US 12,314,265 B1
Method and system for content-based indexing of data streams in streaming storage systems
Yi Liu, Shanghai (CN); Raúl Gracia-Tinedo, Barcelona (ES); Flavio Paiva Junqueira, Barcelona (ES); and Thomas Kaitchuck, Portland, OR (US)
Assigned to DELL PRODUCTS L.P., Round Rock, TX (US)
Filed by Dell Products L.P., Round Rock, TX (US)
Filed on Jan. 23, 2024, as Appl. No. 18/419,820.
Int. Cl.

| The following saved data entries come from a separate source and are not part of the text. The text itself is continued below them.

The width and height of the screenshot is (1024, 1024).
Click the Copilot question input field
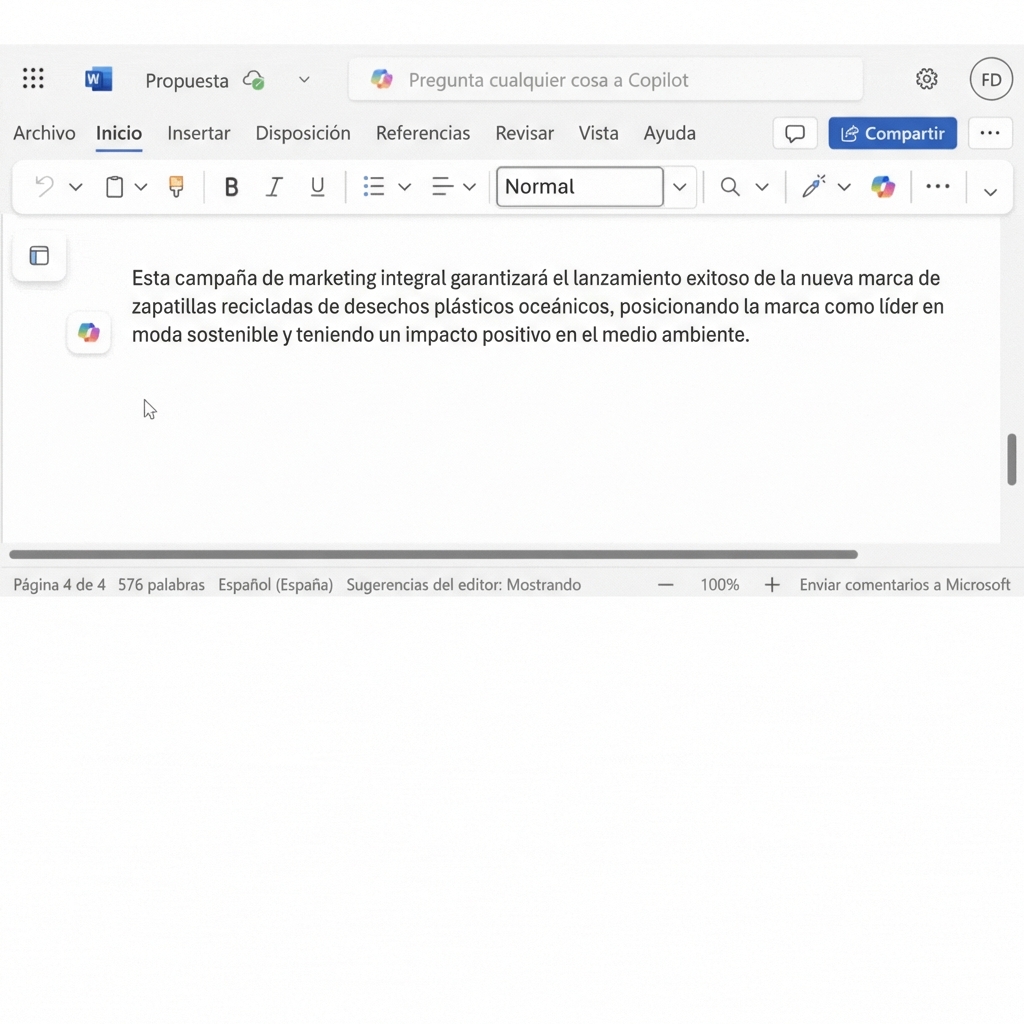pyautogui.click(x=605, y=79)
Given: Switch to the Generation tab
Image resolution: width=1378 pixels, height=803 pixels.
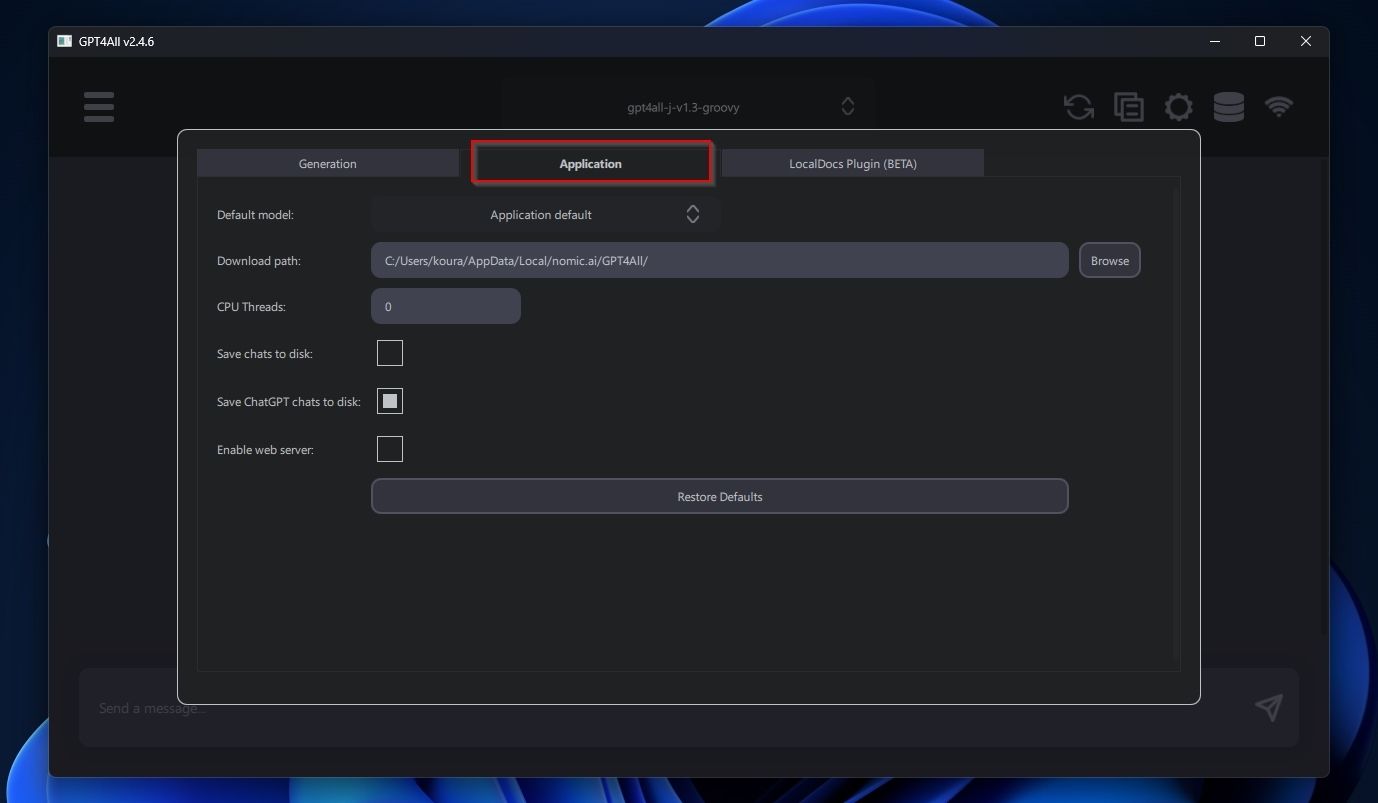Looking at the screenshot, I should pos(327,163).
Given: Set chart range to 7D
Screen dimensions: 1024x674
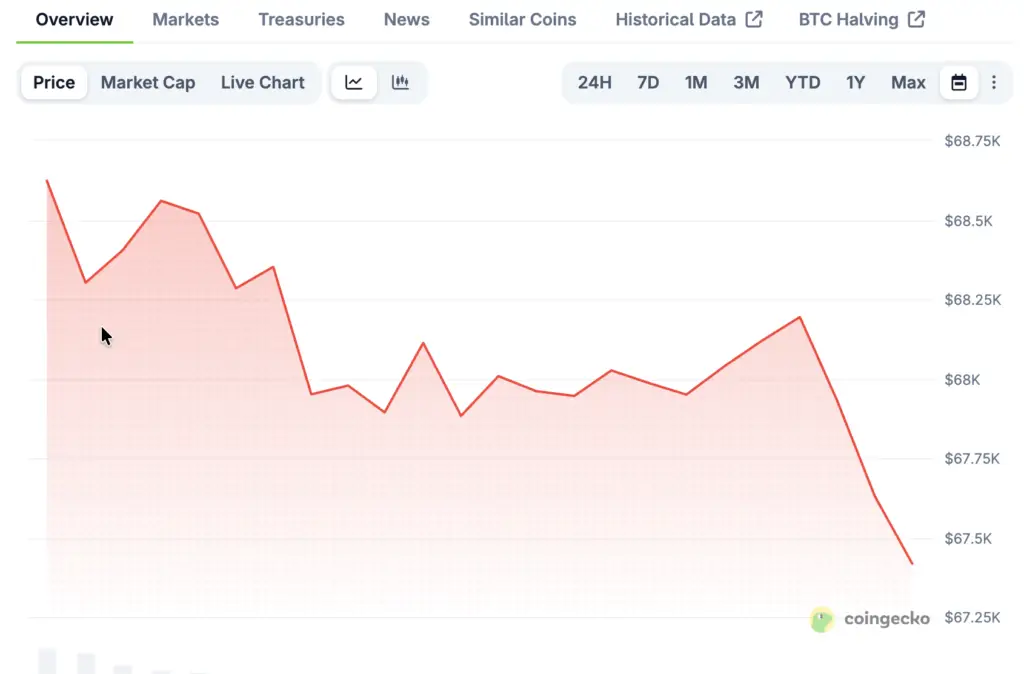Looking at the screenshot, I should coord(648,83).
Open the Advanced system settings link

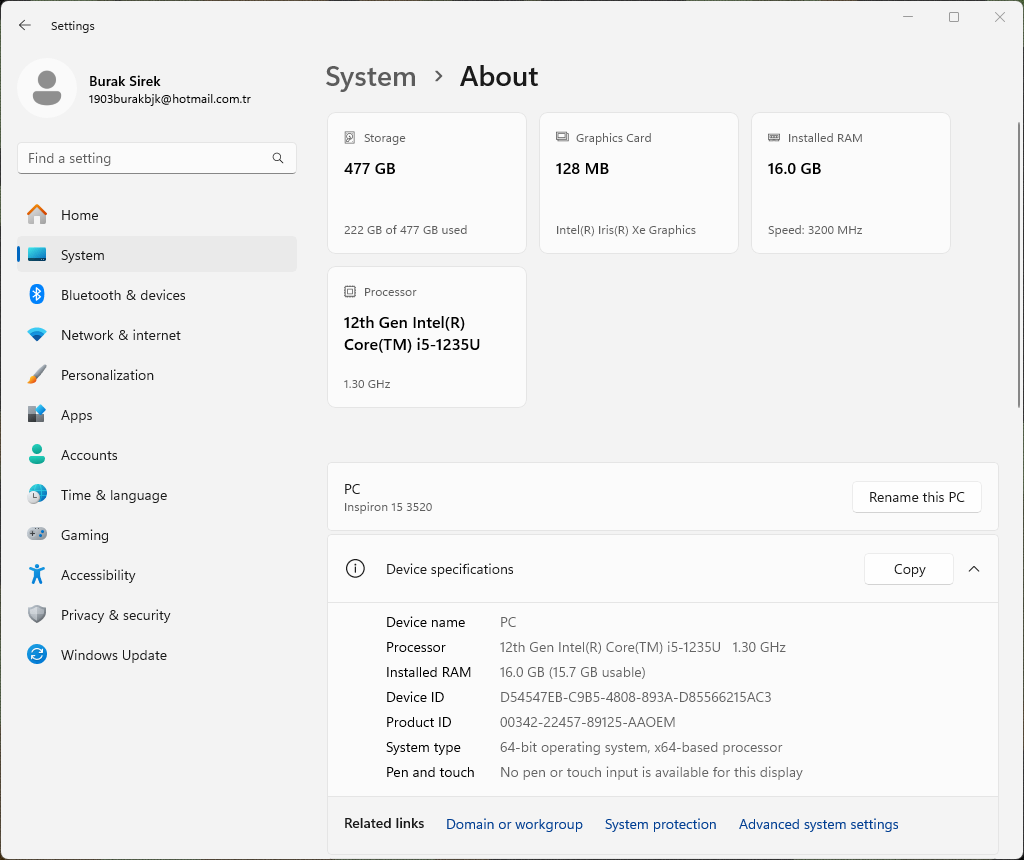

G06F 16/2455 (2019.01); G06F 9/54 (2006.01); G06F 16/22 (2019.01); G06F 16/248 (2019.01)
CPC G06F 16/24568 (2019.01) [G06F 9/547 (2013.01); G06F 16/22 (2019.01); G06F 16/248 (2019.01)] 20 Claims
OG exemplary drawing
 
1. A method for managing a data stream (DS), the method comprising:
receiving, by an analytics engine (AE), a first request from an administrator to analyze the DS,
wherein the first request specifies an identifier of the administrator, an identifier of the DS, and an analytics job,
wherein the analytics job specifies what type of indexing needs be performed on the DS and what features from the DS need be identified for indexing;
in response to the first request and by the AE, obtaining the DS from a streaming storage system (SSS);
performing a first analyzing, by the AE, of the DS to extract relevant data that is requested to be identified in the analytics job;
making, based on the first analyzing and by the AE, a first determination that the relevant data is worth indexing, wherein the relevant data is worth indexing because the relevant data specifies features requested to be identified in the analytics job;
in response to the first determination and by the AE, storing the relevant data in a database, wherein the AE, the SSS, and the database communicate over a network;
generating, based on the relevant data and by a database engine (DE) hosted by the database, a set of indexes corresponding to at least a portion of the DS;
receiving, by an application programming interface (API) service, a query about a data item in the DS from a user;
sending, by the API service, a second request to the DE comprising the query;
performing a second analyzing, by the DE, of the query;
making, based on the second analyzing and by the DE, a second determination that a re-indexing of the portion of the DS is not required;
in response to the second determination and by the DE, identifying an index from the set of indexes that is associated with the query;
sending, based on the index and by the DE, position information of the data item to the API service;
retrieving, based on the position information and by the API service, the data item from the SSS; and
initiating, by the API service, displaying of the data item to the user in response to the query.